-- Exercise material --
'''

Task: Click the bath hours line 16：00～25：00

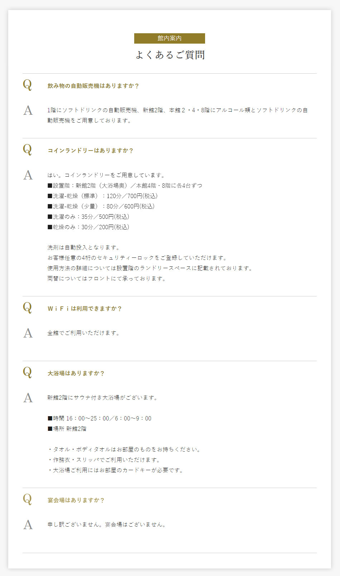Action: coord(99,418)
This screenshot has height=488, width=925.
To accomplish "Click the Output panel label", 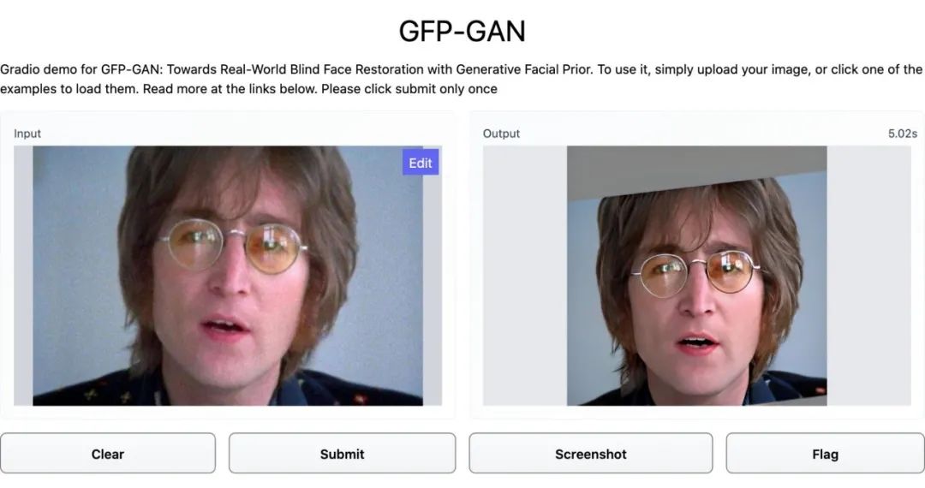I will point(501,134).
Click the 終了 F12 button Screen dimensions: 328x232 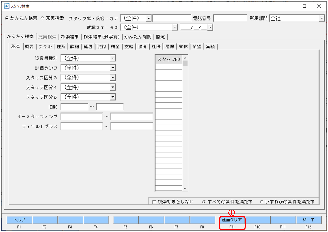[309, 220]
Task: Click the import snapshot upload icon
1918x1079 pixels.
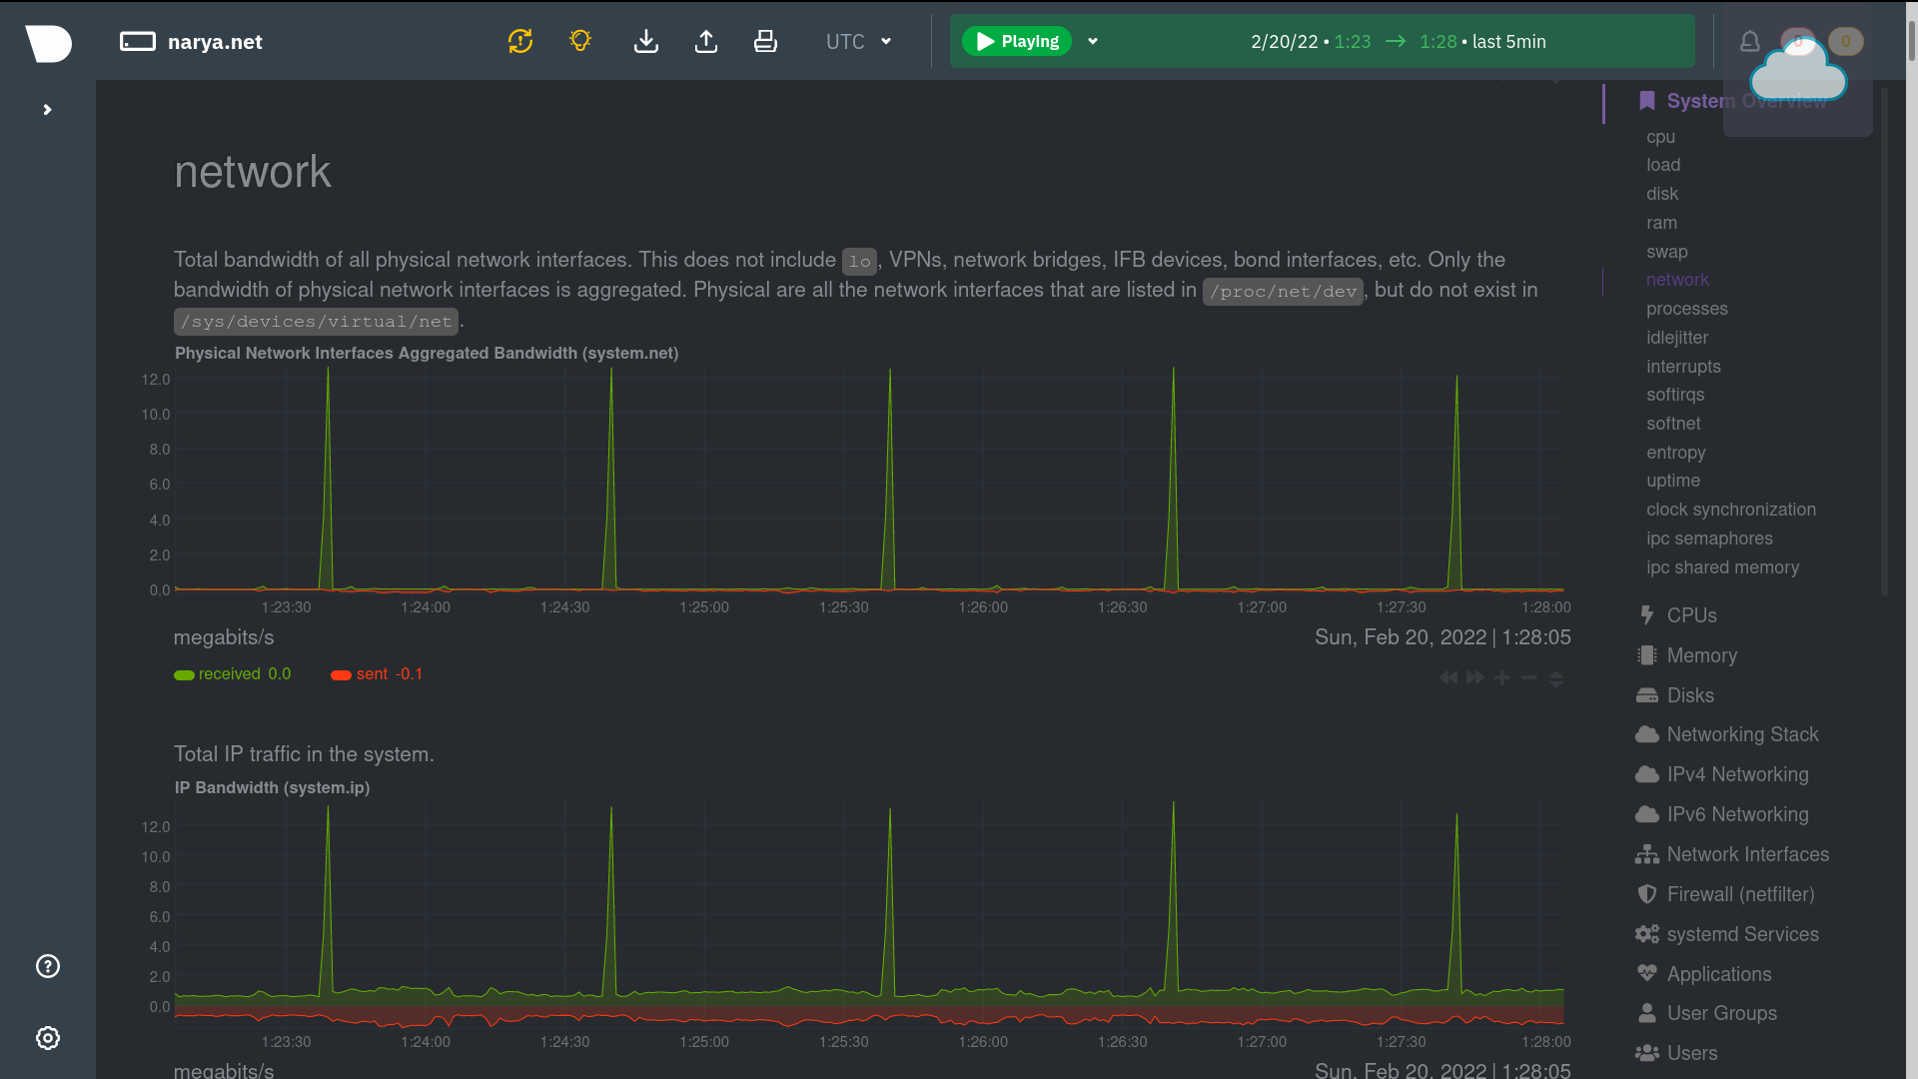Action: (x=706, y=41)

'''

-- What to work on --
Rewrite the rows as a Markdown table with the columns "No." and "Text", covering only the lines from the one containing "Task: Click the import snapshot upload icon" through the end of the rows, both ends included. Skip blank lines and leave the pictures out.

-- Final result --
| No. | Text |
|---|---|
| 1 | Task: Click the import snapshot upload icon |
| 2 | 1918x1079 pixels. |
| 3 | Action: (x=706, y=41) |